Goal of the exercise
The answer must consist only of the lines from the line with "Lock In Sale Prices (113, 830)" to the line with "View Specifications (212, 471)", both included, exactly as they stand below.

****

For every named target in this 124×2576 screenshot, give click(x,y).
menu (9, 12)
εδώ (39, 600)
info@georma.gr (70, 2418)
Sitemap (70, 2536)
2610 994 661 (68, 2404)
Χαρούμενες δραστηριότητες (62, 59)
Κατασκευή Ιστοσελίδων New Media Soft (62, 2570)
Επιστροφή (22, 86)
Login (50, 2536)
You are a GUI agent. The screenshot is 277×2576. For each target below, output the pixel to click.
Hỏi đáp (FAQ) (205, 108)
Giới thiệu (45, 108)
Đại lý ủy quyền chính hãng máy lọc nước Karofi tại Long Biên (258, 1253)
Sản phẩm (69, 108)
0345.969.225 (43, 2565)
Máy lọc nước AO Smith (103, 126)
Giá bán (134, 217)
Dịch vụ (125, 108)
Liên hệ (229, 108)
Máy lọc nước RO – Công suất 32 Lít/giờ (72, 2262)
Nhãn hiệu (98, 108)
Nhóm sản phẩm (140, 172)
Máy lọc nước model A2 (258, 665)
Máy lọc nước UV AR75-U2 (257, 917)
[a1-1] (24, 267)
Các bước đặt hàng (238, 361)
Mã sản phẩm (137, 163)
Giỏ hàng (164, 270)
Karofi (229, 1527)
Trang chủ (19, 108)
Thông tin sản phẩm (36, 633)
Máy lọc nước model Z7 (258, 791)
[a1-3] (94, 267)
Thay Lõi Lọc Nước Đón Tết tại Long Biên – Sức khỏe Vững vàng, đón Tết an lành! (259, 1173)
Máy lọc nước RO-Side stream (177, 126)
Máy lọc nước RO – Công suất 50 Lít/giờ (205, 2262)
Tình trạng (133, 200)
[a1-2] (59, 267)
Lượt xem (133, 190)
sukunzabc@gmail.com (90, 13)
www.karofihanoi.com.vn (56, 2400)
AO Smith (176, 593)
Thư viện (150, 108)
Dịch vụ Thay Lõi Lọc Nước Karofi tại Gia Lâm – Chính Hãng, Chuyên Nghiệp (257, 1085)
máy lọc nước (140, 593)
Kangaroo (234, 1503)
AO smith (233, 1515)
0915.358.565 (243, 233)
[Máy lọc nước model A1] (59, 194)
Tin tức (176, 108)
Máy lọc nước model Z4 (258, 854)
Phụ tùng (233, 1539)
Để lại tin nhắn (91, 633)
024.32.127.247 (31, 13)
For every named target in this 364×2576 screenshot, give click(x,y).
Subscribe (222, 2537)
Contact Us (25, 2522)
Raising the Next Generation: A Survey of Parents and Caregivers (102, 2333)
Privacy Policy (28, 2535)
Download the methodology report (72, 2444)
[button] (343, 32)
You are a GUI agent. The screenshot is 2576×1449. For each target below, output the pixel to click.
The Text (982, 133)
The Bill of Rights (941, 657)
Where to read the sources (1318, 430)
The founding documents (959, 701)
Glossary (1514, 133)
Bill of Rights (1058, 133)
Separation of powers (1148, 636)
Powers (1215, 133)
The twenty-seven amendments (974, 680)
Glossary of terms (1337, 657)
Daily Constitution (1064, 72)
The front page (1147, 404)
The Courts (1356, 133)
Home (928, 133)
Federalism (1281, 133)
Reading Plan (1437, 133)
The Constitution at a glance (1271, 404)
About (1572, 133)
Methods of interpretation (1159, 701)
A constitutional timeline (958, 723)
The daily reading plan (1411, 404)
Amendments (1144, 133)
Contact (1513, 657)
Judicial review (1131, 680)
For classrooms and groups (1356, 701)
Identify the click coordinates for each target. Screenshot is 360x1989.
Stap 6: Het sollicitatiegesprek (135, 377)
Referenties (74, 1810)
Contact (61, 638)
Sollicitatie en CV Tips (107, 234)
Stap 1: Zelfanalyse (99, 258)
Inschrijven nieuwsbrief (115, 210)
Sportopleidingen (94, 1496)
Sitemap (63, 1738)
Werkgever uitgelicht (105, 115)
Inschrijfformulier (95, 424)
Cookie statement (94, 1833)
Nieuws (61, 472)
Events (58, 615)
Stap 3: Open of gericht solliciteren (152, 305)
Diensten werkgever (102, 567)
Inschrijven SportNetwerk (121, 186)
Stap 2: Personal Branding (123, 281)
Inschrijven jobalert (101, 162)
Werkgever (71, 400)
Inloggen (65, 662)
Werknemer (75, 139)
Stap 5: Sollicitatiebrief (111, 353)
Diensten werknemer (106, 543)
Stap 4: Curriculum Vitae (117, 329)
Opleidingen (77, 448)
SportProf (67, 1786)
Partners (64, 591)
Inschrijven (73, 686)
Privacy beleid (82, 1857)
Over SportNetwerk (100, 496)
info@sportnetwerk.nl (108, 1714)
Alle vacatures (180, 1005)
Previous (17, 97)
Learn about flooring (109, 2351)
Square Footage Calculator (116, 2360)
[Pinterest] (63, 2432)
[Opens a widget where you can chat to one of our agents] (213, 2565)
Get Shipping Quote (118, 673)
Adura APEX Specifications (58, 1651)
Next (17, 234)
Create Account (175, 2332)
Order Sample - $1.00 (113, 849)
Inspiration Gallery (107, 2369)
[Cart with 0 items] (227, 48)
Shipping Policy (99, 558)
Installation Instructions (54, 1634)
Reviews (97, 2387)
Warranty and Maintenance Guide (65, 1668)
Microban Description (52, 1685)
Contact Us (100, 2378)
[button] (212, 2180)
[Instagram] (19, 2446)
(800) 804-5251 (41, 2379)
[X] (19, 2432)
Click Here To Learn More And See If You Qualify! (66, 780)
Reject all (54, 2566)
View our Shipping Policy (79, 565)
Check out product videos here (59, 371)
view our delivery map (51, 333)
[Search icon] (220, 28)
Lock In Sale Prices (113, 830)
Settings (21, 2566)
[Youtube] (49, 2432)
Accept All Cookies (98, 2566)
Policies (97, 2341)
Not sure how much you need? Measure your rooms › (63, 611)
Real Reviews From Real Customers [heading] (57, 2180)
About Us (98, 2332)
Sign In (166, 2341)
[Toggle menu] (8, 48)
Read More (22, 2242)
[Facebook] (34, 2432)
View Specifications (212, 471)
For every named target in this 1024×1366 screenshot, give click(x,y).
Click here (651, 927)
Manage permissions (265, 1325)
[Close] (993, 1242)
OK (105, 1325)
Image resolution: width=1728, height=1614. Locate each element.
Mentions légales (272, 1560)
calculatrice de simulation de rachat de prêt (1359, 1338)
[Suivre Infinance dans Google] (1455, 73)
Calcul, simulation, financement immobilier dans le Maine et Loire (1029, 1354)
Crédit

****

Response to the exercise
Lock In Sale Prices (113, 830)
Settings (21, 2566)
[Youtube] (49, 2432)
Accept All Cookies (98, 2566)
Policies (97, 2341)
Not sure how much you need? Measure your rooms › (63, 611)
Real Reviews From Real Customers [heading] (57, 2180)
About Us (98, 2332)
Sign In (166, 2341)
[Toggle menu] (8, 48)
Read More (22, 2242)
[Facebook] (34, 2432)
View Specifications (212, 471)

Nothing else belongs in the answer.